Gorgon Stare, hailed by the Washington Post as an advanced ISR tool par excellence, should not be fielded now because it works less than the half time it should and is deemed by testers to be 'not operationally suitable'.
The 53rd Wing of the Air Combat Command at Eglin Air Force Base made the recommendation in an operational utility evaluation.
. . .
'According to DOD testers, Gorgon Stare is ineffective (‘not operationally effective’) and unreliable (‘not operationally suitable’). As described below, it cannot readily find and identify targets (especially human targets), and it cannot reliably locate what it sees. (Moving targets of any size at any location present a different problem.)'
. . .
What really makes this noteworthy is that Gorgon Stare is exactly the kind of program that Defense Secretary Robert Gates and his acquisition leaders believe can help reshape how the Pentagon buys and develops weapons.
. . .
The argument by many technology and Pentagon advocates will be that the system has been fielded rapidly and will get much better with time, as users figure out better how to use it, maintainers figure out how to work with it and the developers improve the technology. That’s all true, but this and other rapidly fielded systems must get even better as the budget crunch is likely to grow worse or they risk being scrapped for poor performance.
There's more at the link.
I'm not too concerned at this stage about Gorgon Stare's performance problems. The program was developed from scratch in a mere 18 months - a remarkable achievement in anyone's book! - and its performance is already an order of magnitude ahead of anything else we've got. I'm sure the problems uncovered by the USAF's operational evaluation will be fixed over time.
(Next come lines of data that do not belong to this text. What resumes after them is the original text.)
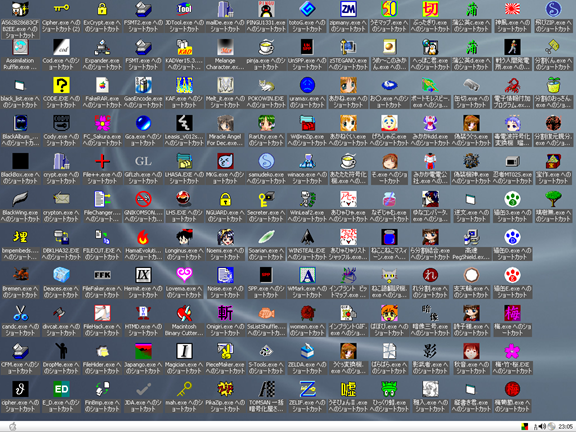
Task: Click the Apple menu in taskbar
Action: click(12, 426)
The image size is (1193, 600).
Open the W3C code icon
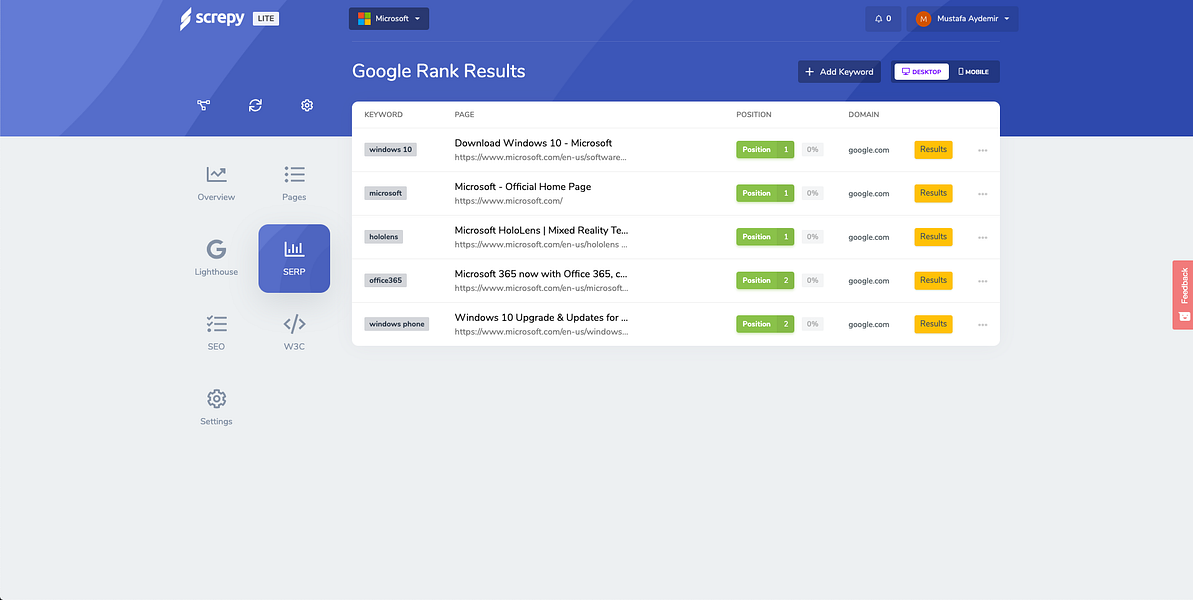[x=294, y=324]
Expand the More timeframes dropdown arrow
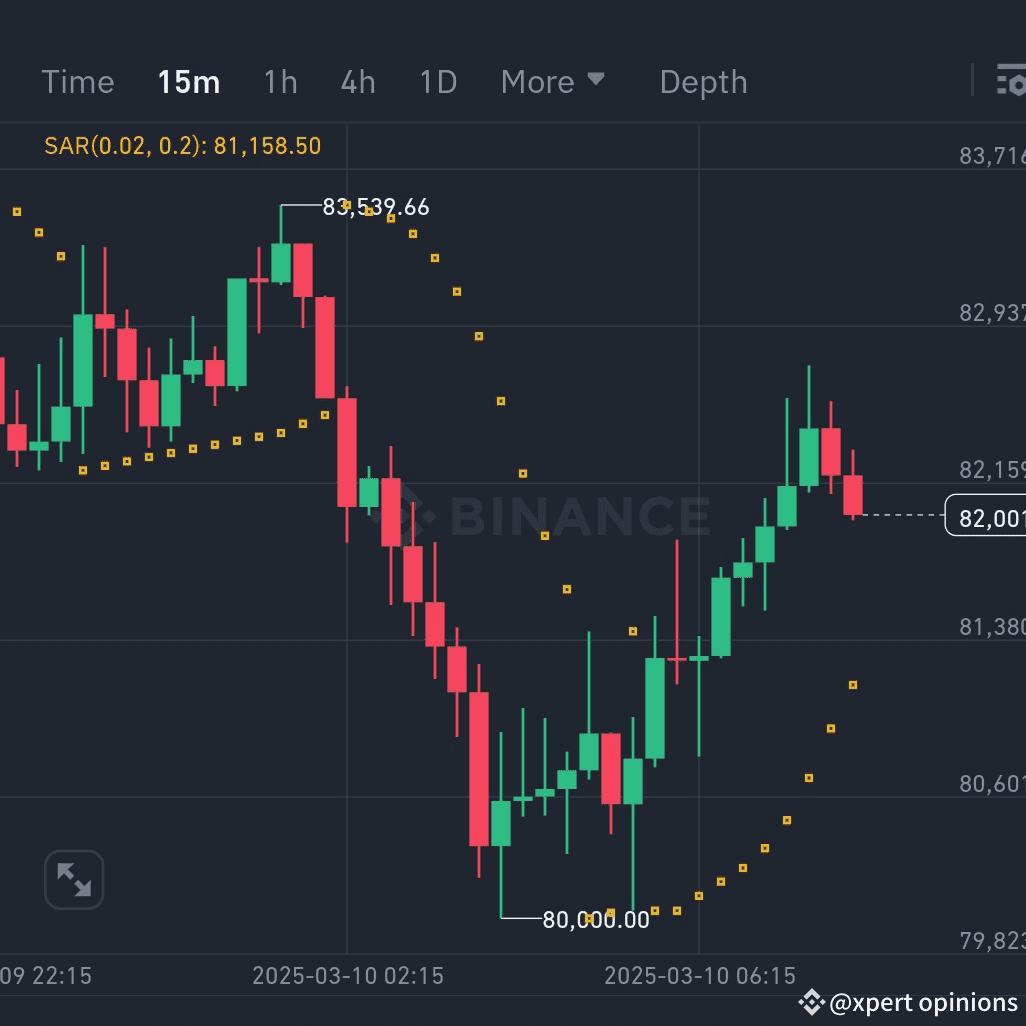The image size is (1026, 1026). 595,79
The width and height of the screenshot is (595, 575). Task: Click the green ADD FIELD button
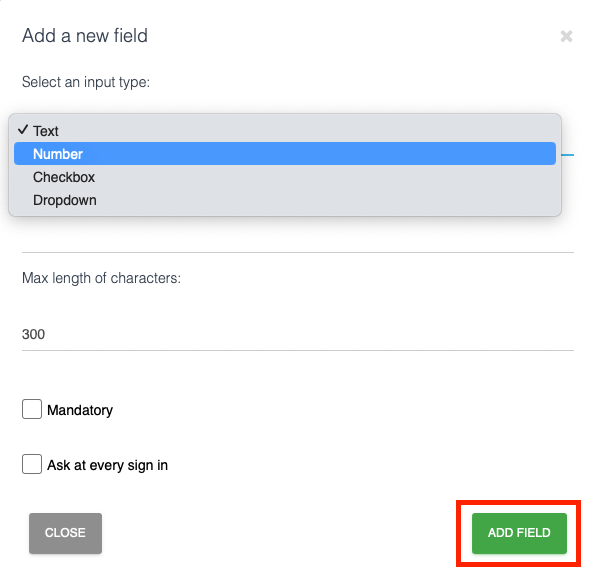click(519, 533)
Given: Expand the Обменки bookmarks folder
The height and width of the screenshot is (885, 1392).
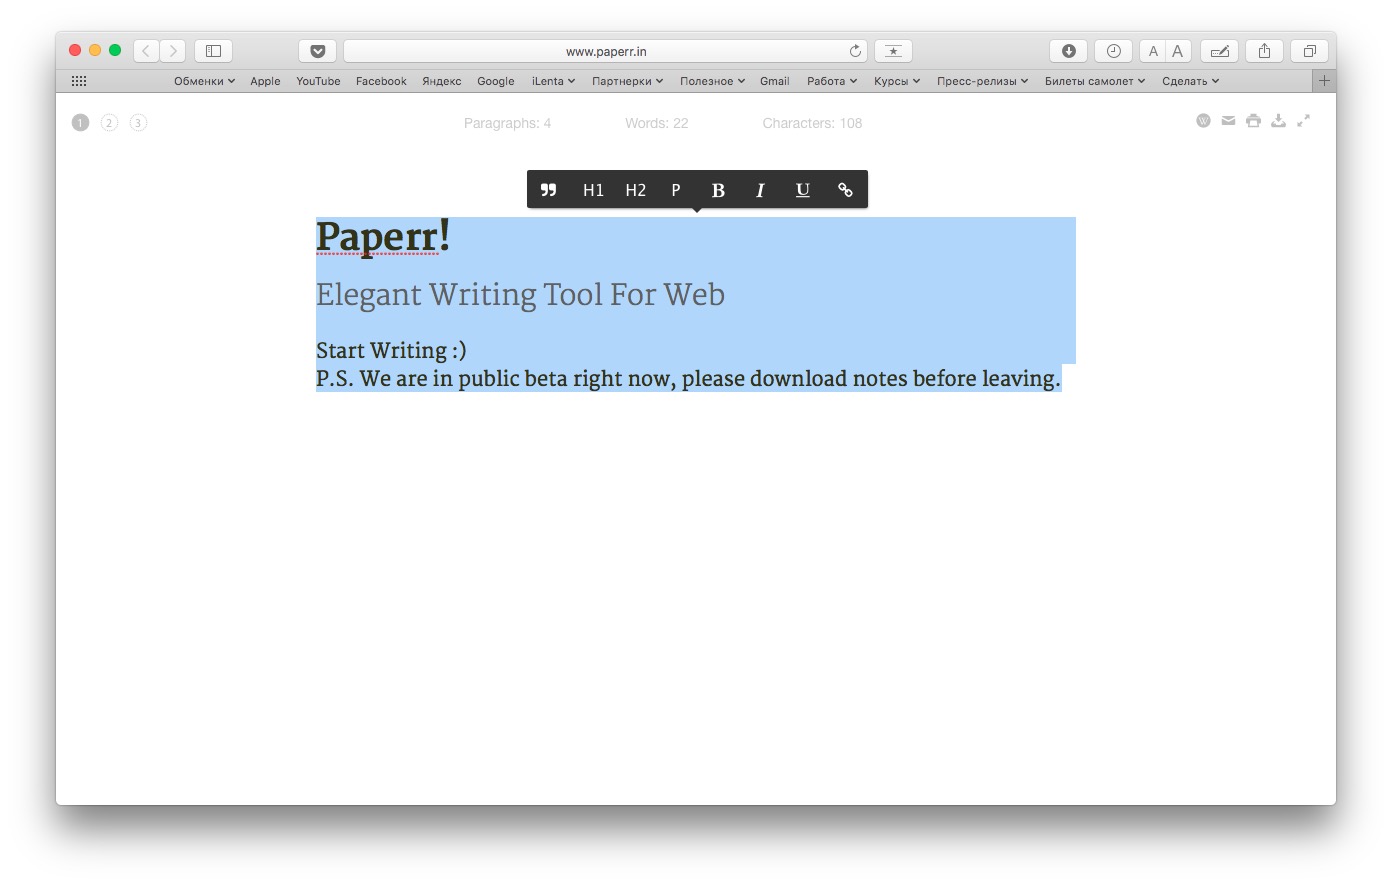Looking at the screenshot, I should (204, 81).
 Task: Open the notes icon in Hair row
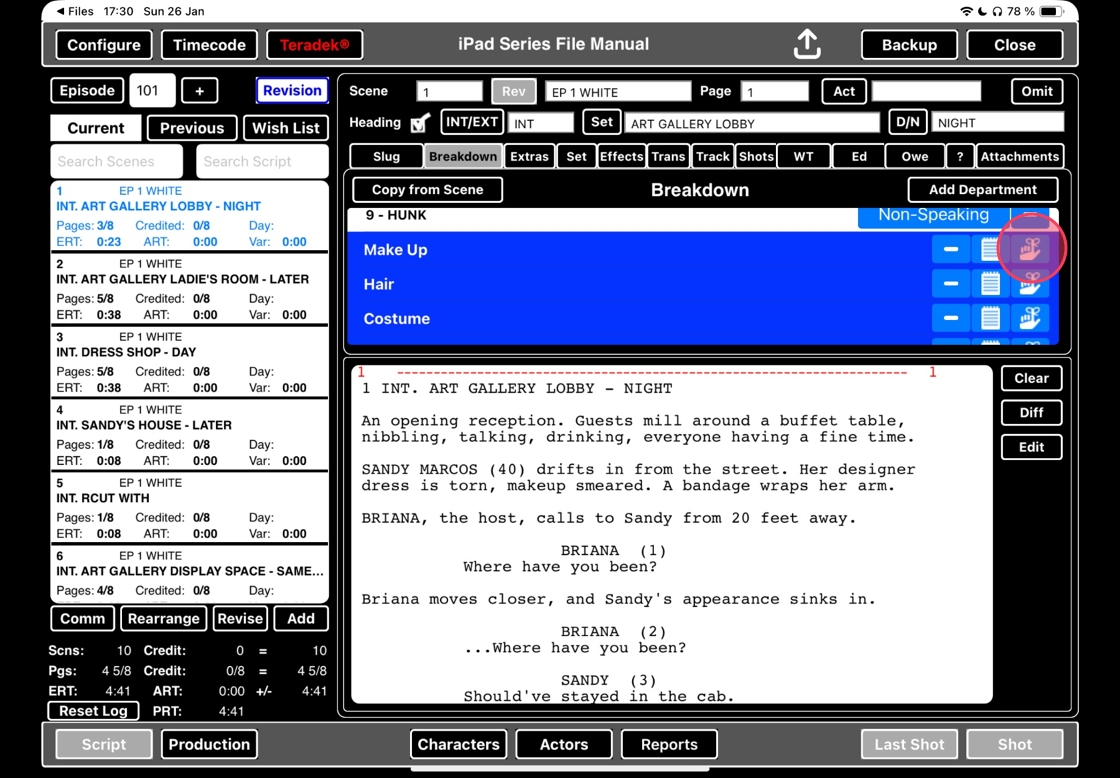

Nevertheless, this is an object lesson in how not to handle public relations. Someone was over-eager to put out a 'gee-whiz' press release, emphasizing how the latest technology would 'change the game' in modern warfare. They jumped the gun. Gorgon Stare will now have to endure the harsh light of negative publicity, and any money spent on its ongoing development (which will happen, because it's an essential technology) will be that much harder to justify and get approved.
I hope and trust that lessons will be learned . . . but I'm not holding my breath. The same mistake has been made too often in the past. It seems that when it comes to public relations, those in charge of US high-tech military projects are all too prone to shooting themselves in the foot (sometimes both feet simultaneously). One does get tired of it . . .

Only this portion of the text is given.